Personal information
- Date of birth: August 14, 1992 (age 33)
- Place of birth: Montreal, Quebec, Canada
- Height: 1.72 m (5 ft 8 in)
- Position(s): Right-back; midfielder;

College career
- Years: Team / Apps / (Gls)
- 2013–2014: Essex County Wolverines / 22 / (7)
- 2015–2016: MidAmerica Nazarene Pioneers / 38 / (1)

Senior career*
- Years: Team / Apps / (Gls)
- 2014: ACP Montréal-Nord / 10 / (1)
- 2015: CS Mont-Royal Outremont / 1 / (0)
- 2017: Ocean City Nor'easters / 8 / (0)
- 2018: B71 / 12 / (0)
- 2019: Tulsa Roughnecks / 3 / (0)
- Total:  / 34 / (1)

= Frantzly Zephirin =

Canadian soccer player (born 1992)

Frantzly Zephirin (born August 14, 1992) is a Canadian former soccer player.

==College career==
In 2013, Zephirin began attending Essex County College, where he played for the men's soccer team. In 2013, he was named to the NJCAA All-Region XIX First Team In 2014, he was named the All Region XIX Player of the Year. and the NJCAA All-American Second Team.

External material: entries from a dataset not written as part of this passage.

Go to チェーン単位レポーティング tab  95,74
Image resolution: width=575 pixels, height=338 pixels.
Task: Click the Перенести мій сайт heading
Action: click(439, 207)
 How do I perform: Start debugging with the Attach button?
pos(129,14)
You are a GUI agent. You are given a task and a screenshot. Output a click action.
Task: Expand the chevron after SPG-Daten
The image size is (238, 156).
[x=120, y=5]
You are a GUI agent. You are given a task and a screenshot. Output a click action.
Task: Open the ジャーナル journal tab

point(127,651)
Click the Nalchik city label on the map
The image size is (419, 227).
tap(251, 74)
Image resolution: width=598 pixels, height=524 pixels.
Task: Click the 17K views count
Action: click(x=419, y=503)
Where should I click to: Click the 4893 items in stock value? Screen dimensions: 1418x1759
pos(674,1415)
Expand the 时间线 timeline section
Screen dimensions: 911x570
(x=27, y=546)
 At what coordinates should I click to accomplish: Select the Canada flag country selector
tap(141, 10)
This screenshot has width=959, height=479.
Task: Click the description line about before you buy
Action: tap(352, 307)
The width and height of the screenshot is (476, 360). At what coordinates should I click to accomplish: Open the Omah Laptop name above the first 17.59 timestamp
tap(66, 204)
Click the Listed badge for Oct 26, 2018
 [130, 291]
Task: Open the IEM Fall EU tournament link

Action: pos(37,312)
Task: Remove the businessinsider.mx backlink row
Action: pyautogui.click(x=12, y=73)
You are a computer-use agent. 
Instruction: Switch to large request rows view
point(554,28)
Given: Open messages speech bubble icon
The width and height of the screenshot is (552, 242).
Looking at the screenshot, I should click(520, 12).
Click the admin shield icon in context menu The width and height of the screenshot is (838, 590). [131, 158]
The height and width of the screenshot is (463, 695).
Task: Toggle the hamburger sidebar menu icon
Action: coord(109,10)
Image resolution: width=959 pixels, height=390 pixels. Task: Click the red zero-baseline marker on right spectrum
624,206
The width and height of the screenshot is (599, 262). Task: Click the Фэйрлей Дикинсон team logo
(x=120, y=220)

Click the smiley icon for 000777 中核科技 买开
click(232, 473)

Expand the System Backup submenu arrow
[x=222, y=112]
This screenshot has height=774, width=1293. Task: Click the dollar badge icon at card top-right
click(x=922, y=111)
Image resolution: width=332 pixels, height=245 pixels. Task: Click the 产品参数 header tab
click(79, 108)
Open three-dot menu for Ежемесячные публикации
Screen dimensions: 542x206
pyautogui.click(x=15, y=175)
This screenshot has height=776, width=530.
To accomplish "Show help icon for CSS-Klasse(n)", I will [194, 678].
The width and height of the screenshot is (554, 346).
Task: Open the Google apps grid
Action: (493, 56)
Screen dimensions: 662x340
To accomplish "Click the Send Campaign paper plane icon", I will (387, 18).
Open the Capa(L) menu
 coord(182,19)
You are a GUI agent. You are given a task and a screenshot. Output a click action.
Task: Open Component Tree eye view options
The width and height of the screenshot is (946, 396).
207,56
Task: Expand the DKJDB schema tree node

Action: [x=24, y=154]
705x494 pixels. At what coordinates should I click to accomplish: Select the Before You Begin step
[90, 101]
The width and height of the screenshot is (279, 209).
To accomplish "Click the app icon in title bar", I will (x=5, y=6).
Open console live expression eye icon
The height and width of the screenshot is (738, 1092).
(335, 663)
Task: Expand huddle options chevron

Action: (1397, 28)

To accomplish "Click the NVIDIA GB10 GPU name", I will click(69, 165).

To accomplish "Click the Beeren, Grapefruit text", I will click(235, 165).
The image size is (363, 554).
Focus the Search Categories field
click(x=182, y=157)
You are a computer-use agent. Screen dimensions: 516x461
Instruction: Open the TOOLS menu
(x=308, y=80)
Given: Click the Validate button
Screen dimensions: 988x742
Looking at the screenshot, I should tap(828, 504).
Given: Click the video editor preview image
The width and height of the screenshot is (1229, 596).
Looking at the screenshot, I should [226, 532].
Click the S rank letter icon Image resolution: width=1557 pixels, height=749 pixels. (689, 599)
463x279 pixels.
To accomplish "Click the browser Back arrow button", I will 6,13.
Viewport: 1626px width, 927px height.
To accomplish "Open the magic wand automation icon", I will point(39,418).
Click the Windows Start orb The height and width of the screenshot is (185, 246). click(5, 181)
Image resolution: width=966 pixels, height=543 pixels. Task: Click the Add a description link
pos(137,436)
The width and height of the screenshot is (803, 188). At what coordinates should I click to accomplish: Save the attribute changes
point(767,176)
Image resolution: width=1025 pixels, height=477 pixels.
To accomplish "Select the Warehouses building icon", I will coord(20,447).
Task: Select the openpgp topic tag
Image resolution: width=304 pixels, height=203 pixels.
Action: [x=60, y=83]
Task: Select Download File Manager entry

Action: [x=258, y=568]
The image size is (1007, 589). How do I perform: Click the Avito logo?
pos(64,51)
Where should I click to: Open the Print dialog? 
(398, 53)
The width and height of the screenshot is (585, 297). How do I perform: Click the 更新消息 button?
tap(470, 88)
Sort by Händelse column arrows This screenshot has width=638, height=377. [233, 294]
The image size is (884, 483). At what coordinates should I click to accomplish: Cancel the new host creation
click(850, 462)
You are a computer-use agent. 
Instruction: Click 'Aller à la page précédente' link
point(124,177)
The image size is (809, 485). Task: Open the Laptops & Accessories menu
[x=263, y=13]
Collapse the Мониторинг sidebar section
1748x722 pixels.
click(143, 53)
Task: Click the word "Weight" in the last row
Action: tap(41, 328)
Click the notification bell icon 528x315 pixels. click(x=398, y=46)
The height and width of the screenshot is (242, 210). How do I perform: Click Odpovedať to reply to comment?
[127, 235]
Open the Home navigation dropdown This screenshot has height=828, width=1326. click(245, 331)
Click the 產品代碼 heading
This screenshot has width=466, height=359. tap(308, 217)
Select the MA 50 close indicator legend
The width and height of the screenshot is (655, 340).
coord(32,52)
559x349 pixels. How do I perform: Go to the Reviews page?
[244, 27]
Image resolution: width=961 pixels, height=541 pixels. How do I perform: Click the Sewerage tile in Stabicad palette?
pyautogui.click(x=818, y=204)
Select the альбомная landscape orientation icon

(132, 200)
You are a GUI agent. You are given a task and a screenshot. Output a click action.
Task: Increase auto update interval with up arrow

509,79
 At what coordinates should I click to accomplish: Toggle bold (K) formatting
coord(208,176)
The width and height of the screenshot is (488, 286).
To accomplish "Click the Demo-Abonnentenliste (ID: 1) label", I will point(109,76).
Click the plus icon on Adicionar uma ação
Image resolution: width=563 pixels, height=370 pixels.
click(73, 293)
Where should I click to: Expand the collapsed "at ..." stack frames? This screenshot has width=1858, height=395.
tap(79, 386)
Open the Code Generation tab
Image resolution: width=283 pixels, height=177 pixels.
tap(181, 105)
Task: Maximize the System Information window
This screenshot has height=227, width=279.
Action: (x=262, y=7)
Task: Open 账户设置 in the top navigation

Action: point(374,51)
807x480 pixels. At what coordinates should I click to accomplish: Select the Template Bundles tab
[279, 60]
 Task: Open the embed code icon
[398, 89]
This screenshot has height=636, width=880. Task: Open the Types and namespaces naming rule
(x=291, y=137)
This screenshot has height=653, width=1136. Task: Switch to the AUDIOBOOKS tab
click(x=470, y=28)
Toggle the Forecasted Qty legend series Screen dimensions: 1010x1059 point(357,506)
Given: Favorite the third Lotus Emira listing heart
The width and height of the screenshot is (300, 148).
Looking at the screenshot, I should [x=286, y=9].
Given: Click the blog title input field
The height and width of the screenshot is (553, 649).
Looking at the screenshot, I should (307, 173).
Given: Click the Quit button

In 2015, he began attending MidAmerica Nazarene University, where he played for the men's soccer team. In 2016, he was named to the All-HAAC First Team and the HAAC Defensive MVP, the NSCAA All-Midwest Region First Team and the NAIA All-America Second Team. He helped them finish as national runner-ups in 2015 and HAAC Conference champions in 2016.

==Club career==
In 2014, Zephirin played for Première Ligue de soccer du Québec side ACP Montréal-Nord. In 2015, Zephirin joined CS Mont-Royal Outremont.

In 2017, Zephirin played with Premier Development League side Ocean City Nor'easters.

In June 2018, he signed with Faroese 1. deild side B71.

In February 2019, Zephirin signed with the Tulsa Roughnecks in the USL Championship. He had limited playing time that season, making only three appearances.

==International career==
In June 2013, Zephirin received a call-up to the Haitian national team for a preparation camp ahead of the 2013 CONCACAF Gold Cup.